**CONSIGNE:** Présentez en tableau Markdown les lignes des enregistrements, de celle qui contient « This screenshot has width=580, height=378. » jusqu'à celle qui contient « Looking at the screenshot, I should (x=1231, y=54). », ces deux lignes comprises et sans les lignes vides. Le tableau aura deux colonnes : « N° » pour le numéro de rang et « Ligne » pour le texte.

Données enregistrées:
──────
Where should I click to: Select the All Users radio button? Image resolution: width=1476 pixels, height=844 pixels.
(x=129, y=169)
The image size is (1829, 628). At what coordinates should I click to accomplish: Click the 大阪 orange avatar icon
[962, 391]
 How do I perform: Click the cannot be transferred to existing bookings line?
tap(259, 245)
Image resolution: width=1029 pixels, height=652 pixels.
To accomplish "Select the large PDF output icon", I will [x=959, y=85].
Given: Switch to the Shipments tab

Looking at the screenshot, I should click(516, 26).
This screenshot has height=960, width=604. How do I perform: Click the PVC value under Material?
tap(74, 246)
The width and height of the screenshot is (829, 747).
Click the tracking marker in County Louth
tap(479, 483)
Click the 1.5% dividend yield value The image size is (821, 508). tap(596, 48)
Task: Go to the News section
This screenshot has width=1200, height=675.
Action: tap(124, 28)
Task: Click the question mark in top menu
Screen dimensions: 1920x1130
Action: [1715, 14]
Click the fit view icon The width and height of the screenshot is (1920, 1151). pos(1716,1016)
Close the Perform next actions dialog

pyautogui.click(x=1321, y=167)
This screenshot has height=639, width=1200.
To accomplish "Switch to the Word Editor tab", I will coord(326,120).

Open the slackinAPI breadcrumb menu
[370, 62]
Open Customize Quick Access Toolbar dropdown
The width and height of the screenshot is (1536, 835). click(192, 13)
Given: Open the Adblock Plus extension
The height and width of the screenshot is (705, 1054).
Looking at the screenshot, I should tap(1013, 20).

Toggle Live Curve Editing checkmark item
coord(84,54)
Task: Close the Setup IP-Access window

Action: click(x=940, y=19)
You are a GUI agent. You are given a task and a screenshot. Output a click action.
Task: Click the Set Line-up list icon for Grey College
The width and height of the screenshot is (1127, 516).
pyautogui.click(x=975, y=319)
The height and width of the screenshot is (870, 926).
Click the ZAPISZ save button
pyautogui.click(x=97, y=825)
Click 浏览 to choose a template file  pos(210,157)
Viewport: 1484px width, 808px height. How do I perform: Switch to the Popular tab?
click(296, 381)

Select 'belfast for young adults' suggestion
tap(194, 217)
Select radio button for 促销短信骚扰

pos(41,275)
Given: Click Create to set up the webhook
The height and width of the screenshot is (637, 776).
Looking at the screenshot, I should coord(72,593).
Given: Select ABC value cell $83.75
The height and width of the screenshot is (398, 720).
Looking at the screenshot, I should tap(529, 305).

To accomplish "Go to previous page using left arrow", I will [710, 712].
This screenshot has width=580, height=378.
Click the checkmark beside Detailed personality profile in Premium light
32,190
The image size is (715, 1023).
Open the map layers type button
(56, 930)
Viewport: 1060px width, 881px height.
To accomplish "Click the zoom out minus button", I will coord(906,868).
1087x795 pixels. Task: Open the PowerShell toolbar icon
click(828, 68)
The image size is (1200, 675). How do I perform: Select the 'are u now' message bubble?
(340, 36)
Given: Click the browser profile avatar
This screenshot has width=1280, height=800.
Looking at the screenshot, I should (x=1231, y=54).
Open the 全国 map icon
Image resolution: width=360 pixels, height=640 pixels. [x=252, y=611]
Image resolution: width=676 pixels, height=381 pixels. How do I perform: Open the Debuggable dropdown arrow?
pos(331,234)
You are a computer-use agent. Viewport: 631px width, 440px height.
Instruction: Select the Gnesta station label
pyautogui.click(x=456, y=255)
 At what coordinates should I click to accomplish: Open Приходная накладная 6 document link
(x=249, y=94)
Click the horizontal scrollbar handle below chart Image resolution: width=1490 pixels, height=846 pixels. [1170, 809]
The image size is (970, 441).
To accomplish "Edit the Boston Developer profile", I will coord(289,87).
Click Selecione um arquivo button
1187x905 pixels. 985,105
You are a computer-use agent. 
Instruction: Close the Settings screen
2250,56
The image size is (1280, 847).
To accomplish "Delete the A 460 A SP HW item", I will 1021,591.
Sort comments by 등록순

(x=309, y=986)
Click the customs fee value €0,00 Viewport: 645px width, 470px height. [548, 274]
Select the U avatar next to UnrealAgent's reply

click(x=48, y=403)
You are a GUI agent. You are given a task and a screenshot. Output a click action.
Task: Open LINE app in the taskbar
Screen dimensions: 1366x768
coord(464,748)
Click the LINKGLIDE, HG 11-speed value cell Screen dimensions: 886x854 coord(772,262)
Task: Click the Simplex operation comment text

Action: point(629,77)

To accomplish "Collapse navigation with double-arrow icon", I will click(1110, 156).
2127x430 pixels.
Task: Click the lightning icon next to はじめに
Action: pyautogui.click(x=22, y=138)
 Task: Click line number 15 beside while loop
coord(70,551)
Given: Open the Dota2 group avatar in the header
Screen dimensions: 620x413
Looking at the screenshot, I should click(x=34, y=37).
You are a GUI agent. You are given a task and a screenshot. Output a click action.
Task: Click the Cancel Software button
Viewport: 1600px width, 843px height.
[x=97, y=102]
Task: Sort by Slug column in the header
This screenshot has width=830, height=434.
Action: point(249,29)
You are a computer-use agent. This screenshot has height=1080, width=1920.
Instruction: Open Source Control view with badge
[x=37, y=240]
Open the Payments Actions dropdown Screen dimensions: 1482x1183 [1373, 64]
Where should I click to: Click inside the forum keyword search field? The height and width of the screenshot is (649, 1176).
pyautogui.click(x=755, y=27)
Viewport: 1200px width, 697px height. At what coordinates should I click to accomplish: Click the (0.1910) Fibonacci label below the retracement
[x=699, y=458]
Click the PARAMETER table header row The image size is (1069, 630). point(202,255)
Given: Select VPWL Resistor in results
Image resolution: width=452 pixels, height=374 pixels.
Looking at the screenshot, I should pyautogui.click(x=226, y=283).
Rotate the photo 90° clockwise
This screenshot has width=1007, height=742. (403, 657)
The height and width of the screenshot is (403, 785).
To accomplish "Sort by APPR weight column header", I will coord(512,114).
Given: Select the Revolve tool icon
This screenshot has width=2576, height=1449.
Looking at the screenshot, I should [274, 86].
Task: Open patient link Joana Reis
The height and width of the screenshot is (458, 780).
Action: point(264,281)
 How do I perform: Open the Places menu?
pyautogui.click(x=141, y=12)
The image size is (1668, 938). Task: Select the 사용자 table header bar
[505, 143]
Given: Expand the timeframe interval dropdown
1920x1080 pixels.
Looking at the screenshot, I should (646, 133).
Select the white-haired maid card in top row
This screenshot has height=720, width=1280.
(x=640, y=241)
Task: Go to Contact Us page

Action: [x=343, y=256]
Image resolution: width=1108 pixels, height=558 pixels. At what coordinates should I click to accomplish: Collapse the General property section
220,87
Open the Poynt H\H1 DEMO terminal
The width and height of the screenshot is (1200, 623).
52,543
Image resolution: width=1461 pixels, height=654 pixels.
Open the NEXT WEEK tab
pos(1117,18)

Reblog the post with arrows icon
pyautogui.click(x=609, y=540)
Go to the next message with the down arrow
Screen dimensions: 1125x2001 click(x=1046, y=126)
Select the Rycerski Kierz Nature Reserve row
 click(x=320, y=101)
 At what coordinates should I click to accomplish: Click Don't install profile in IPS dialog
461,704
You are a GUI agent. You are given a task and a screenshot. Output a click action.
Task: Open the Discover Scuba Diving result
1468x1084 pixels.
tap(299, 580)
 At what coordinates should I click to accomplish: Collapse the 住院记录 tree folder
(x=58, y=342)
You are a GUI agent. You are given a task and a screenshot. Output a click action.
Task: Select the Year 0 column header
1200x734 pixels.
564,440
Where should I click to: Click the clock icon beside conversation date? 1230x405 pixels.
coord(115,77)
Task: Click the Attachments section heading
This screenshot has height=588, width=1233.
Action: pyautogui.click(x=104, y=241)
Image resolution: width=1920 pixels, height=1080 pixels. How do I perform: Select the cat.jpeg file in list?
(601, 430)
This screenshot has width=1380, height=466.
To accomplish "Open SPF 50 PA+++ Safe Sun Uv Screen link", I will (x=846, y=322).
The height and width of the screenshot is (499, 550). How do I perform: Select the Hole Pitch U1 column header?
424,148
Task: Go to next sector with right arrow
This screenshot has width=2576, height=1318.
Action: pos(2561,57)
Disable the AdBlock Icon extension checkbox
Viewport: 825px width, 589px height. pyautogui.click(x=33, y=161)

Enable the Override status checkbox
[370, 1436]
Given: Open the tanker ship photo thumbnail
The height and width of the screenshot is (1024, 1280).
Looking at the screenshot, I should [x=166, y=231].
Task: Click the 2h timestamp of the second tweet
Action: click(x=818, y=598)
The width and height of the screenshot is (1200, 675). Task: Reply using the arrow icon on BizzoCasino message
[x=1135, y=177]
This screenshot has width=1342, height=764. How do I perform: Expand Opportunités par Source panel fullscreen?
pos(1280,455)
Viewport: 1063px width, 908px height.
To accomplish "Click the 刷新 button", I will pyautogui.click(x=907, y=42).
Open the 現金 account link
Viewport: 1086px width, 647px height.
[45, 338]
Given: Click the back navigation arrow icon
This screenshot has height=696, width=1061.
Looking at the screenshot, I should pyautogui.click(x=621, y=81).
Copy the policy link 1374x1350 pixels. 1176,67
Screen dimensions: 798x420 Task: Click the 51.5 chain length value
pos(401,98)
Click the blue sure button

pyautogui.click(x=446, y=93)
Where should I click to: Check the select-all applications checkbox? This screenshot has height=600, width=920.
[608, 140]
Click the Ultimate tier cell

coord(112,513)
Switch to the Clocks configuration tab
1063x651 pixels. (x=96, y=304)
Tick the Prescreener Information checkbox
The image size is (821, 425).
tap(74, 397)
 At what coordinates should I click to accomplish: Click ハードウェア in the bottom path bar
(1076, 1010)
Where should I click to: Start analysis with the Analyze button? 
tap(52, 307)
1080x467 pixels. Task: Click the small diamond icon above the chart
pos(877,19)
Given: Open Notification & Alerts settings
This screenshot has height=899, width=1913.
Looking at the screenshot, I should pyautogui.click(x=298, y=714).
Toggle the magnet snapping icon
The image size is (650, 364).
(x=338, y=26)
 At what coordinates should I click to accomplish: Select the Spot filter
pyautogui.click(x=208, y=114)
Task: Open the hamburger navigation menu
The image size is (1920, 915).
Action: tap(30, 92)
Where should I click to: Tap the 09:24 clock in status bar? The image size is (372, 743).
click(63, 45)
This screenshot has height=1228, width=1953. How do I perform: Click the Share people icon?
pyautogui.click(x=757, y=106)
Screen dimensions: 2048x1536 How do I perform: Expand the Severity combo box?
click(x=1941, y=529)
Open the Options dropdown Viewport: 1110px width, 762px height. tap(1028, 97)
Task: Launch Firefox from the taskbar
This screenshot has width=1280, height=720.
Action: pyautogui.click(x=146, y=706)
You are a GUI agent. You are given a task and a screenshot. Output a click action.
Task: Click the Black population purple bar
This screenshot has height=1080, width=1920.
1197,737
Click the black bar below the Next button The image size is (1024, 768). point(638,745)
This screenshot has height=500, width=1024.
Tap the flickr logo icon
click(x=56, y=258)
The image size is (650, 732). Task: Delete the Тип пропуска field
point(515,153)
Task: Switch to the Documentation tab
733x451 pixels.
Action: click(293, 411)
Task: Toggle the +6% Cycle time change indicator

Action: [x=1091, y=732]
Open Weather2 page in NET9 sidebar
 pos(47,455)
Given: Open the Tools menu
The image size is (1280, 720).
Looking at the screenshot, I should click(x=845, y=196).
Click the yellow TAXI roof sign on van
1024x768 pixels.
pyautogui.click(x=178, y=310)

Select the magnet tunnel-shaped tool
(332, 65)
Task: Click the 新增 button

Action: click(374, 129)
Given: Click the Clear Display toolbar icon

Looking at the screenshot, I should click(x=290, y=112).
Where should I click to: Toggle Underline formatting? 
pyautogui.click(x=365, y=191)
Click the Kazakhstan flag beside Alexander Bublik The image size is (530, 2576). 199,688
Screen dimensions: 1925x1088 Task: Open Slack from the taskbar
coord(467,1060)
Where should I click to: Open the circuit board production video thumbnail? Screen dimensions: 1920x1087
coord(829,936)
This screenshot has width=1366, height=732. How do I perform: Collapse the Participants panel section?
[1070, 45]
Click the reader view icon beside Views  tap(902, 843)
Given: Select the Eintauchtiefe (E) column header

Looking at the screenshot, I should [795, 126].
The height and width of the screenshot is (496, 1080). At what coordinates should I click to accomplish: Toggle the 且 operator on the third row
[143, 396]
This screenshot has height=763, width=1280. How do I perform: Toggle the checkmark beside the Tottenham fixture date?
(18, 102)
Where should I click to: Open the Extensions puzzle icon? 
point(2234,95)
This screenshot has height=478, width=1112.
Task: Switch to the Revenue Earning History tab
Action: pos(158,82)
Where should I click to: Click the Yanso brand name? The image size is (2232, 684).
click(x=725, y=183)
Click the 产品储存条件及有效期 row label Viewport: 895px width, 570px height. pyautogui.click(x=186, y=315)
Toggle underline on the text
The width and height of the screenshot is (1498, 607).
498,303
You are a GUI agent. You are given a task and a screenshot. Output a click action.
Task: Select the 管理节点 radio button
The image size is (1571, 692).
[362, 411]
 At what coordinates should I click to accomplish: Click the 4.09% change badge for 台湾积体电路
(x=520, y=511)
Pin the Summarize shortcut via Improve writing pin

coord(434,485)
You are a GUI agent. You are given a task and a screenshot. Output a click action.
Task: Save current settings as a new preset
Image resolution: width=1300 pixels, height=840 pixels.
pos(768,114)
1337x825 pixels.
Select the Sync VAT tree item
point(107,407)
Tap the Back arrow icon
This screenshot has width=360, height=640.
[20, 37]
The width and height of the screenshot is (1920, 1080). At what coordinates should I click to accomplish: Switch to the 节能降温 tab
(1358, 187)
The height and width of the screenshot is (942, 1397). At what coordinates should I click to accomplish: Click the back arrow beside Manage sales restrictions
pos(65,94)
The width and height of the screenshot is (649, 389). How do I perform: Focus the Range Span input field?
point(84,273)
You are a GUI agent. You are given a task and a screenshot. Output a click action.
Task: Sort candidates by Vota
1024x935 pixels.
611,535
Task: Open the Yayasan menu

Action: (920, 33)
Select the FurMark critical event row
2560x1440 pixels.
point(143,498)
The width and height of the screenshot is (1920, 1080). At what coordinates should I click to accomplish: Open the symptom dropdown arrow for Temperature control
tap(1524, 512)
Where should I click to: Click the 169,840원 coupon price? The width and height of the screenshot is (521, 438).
──────
**RÉPONSE RÉDIGÉE:**
| N° | Ligne |
|---|---|
| 1 | This screenshot has width=580, height=378. |
| 2 | Click the checkmark beside Detailed personality profile in Premium light |
| 3 | 32,190 |
| 4 | The image size is (715, 1023). |
| 5 | Open the map layers type button |
| 6 | (56, 930) |
| 7 | Viewport: 1060px width, 881px height. |
| 8 | To accomplish "Click the zoom out minus button", I will coord(906,868). |
| 9 | 1087x795 pixels. Task: Open the PowerShell toolbar icon |
| 10 | click(828, 68) |
| 11 | The image size is (1200, 675). How do I perform: Select the 'are u now' message bubble? |
| 12 | (340, 36) |
| 13 | Given: Click the browser profile avatar |
| 14 | This screenshot has width=1280, height=800. |
| 15 | Looking at the screenshot, I should (x=1231, y=54). |